An Avro schema defines the data structure in a JSON format. The following is an example Avro schema that specifies a user record with two fields: name and favorite_number of type string and int, respectively.

{"namespace": "example.avro",
 "type": "record",
 "name": "user",
 "fields": [
     {"name": "name", "type": "string"},
     {"name": "favorite_number",  "type": "int"}
 ]
}

One of the interesting things about Avro is that it not only requires a schema during data serialization, but also during data deserialization. Because the schema is provided at decoding time, metadata such as the field names don’t have to be explicitly encoded in the data. This makes the binary encoding of Avro data very compact.

An important aspect of data management is schema evolution. After the initial schema is defined, applications may need to evolve it over time. When this happens, it’s critical for the downstream consumers to be able to handle data encoded with both the old and the new schema seamlessly. This is an area that tends to be overlooked.
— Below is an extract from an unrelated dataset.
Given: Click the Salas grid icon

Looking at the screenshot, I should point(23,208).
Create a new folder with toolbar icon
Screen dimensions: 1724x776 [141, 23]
However, without thinking through this carefully, people often pay the cost later on.

There are three common patterns of schema evolution: backward compatibility, forward compatibility, and full compatibility.

Backward Compatibility

First, consider the case where all the data is loaded into HDFS and we want to run SQL queries (e.g., using Apache Hive) over all the data. To support this kind of use case, we can evolve the schemas in a backward compatible way: data encoded with the old schema can be read with the newer schema. Avro has a set of rules on what changes are allowed in the new schema for it to be backward compatible. If all schemas are evolved in a backward compatible way, we can always use the latest schema to query all the data uniformly. For example, an application can evolve the previous user schema to the following by adding a new field favorite_color.
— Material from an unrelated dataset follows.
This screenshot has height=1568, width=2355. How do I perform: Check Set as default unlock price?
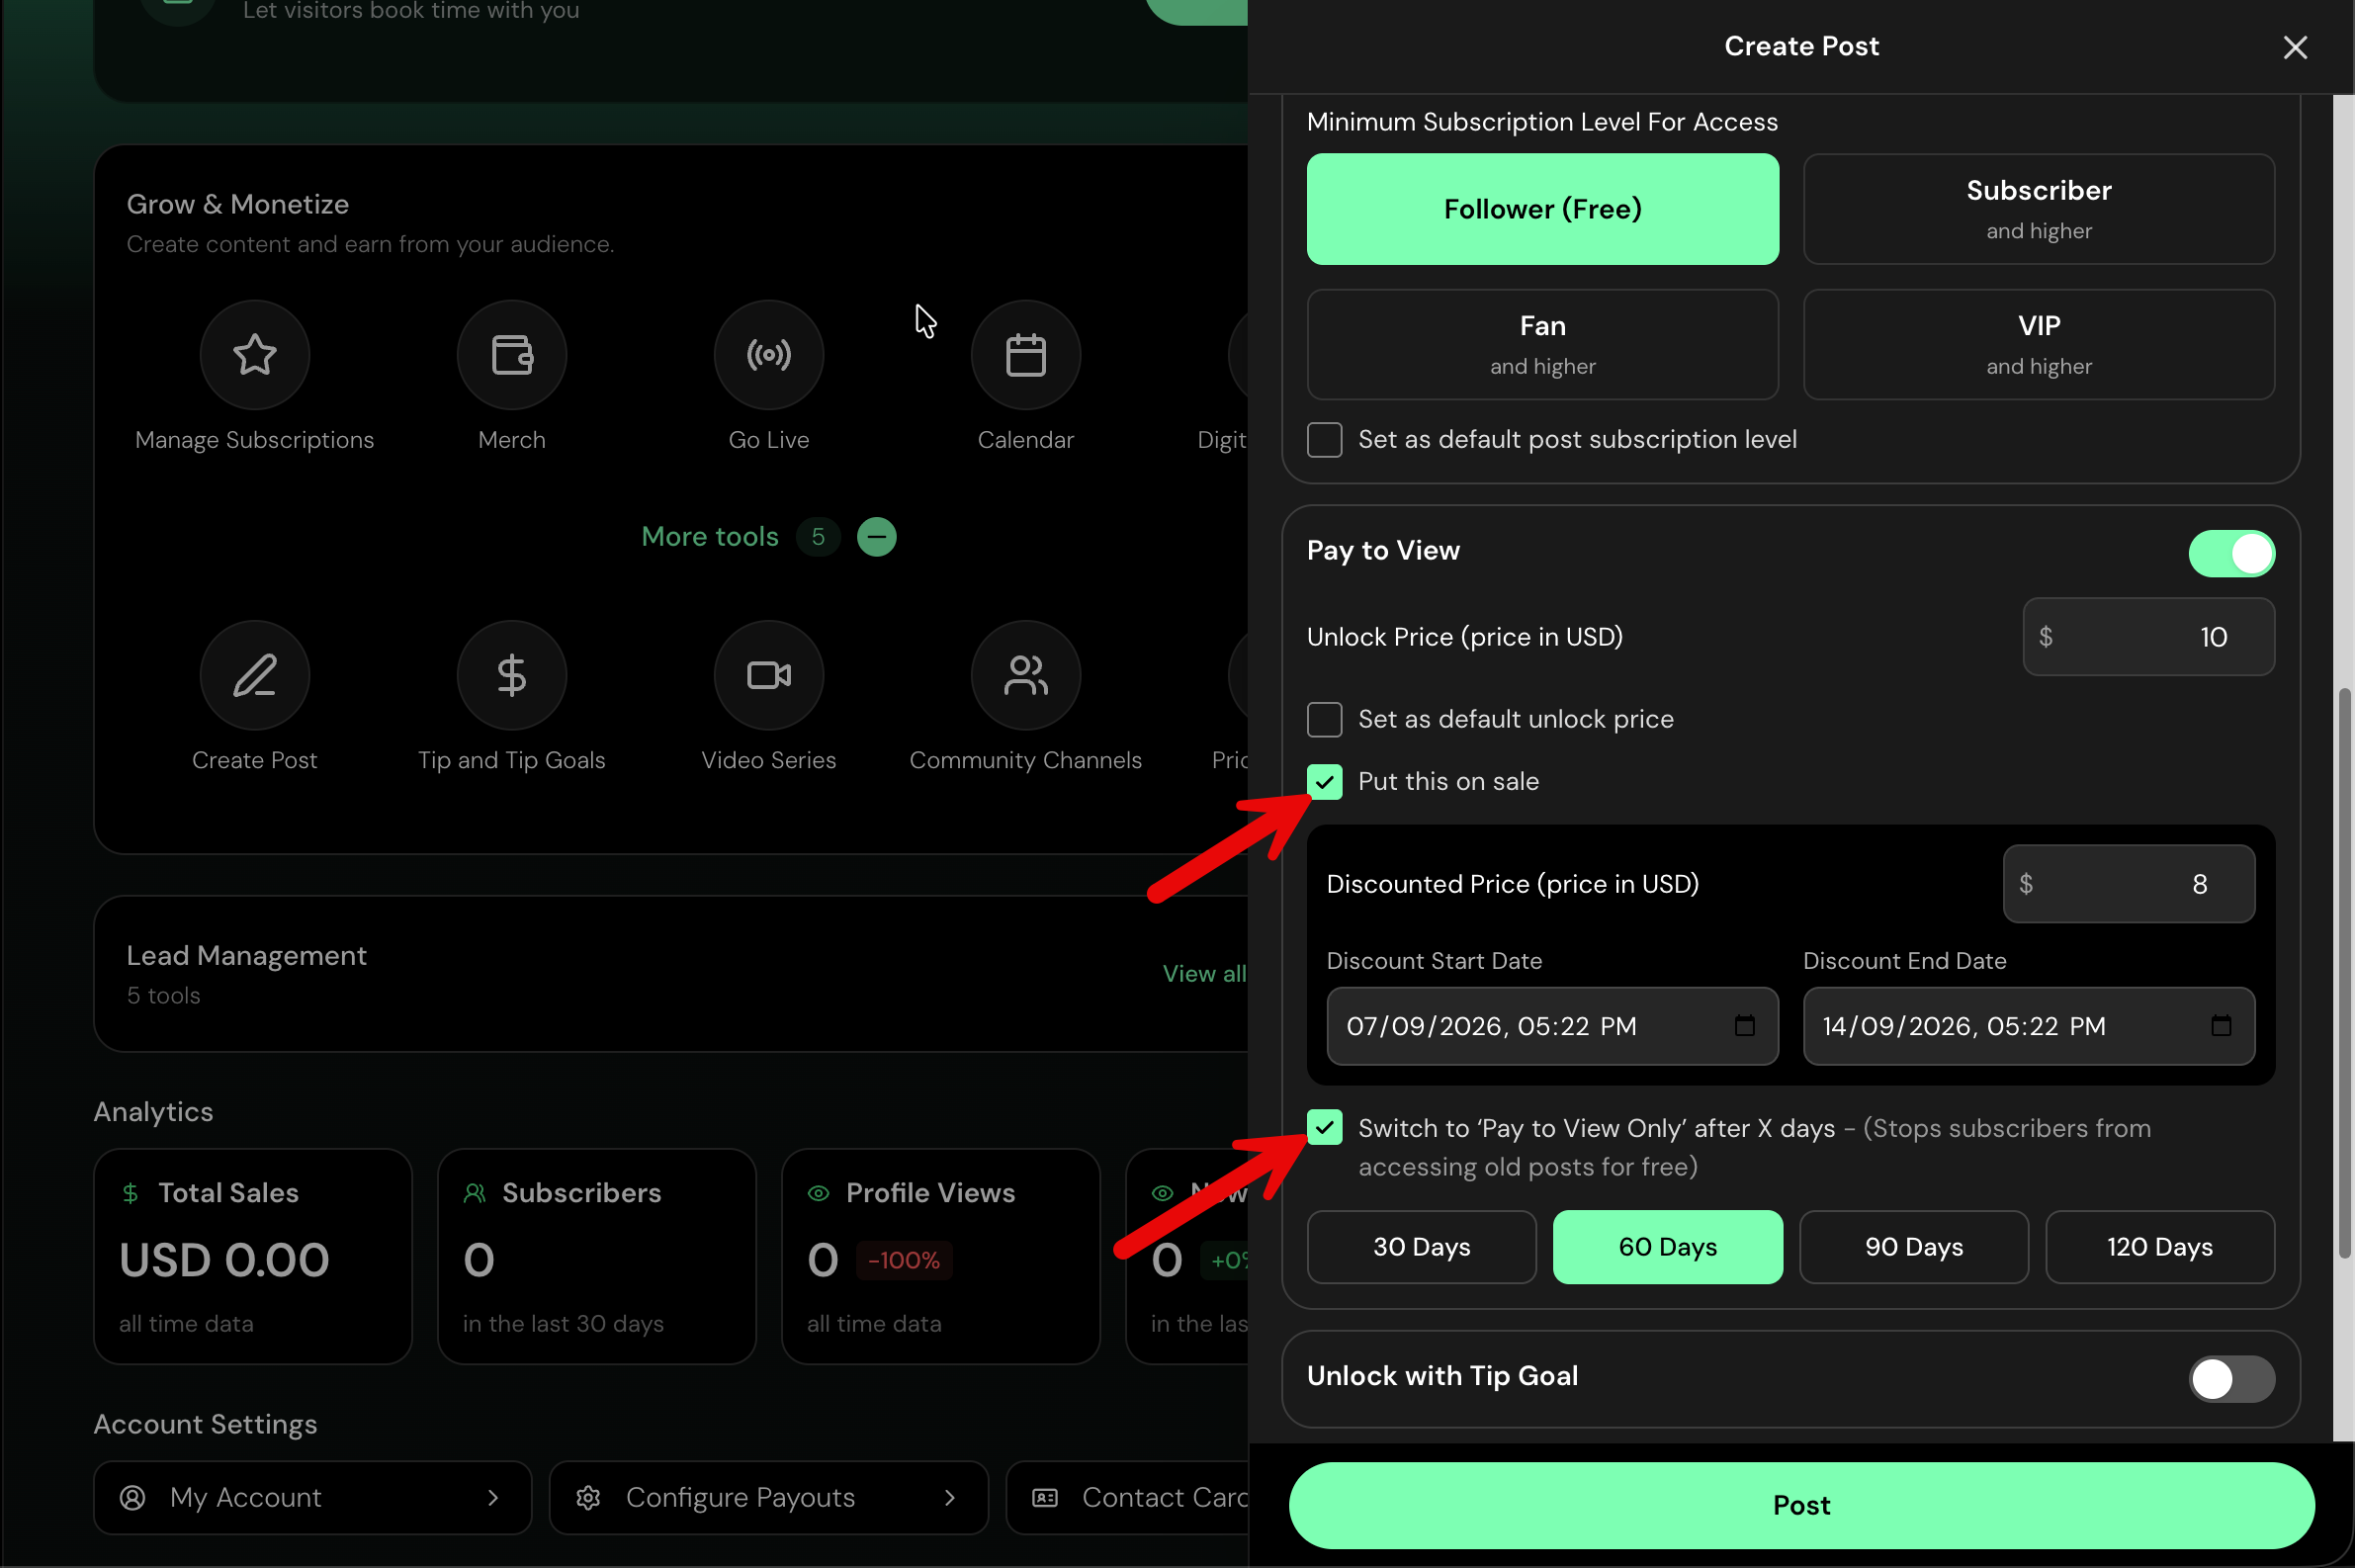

{"namespace": "example.avro",
 "type": "record",
 "name": "user",
 "fields": [
     {"name": "name", "type": "string"},
     {"name": "favorite_number",  "type": "int"},
     {"name": "favorite_color", "type": "string", "default": "green"}
 ]
}

Note that the new field has a default value “green”. This allows data encoded with the old schema to be read with the new one. The default value specified in the new schema will be used for the missing field when deserializing the data encoded with the old schema. Had the default value been ommitted in the new field, the new schema would not be backward compatible with the old one since it’s not clear what value should be assigned to the new field, which is missing in the old data.

Forward Compatibility

Second, consider another use case where a consumer has application logic tied to a particular version of the schema. When the schema evolves, the application logic may not be updated immediately. Therefore, we need to be able to project data with newer schemas onto the schema that the application understands. To support this use case, we can evolve the schemas in a forward compatible way: data encoded with the new schema can be read with the old schema. For example, the above new user schema is also forward compatible with the old one. When projecting data written with the new schema to the old one, the new field is simply dropped. Had the new schema dropped the field favorite_color, it would not be forward compatibile with the original user schema since we wouldn’t know how to fill in the value for favorite_color for the new data.

Full Compatibility

Finally, to support both previous use cases on the same data, we can evolve the schemas in a full compatible way: old data can be read with the new schema and new data can also be read with the old schema.

As you can see, when using Avro, one of the most important things is to manage its schemas and reason about how those schemas should evolve. Confluent’s Schema Registry is built for exactly that purpose. You can find out the details on how we use it to store Avro schemas and enforce certain compatibility rules during schema evolution by looking at the Schema Registry API Reference.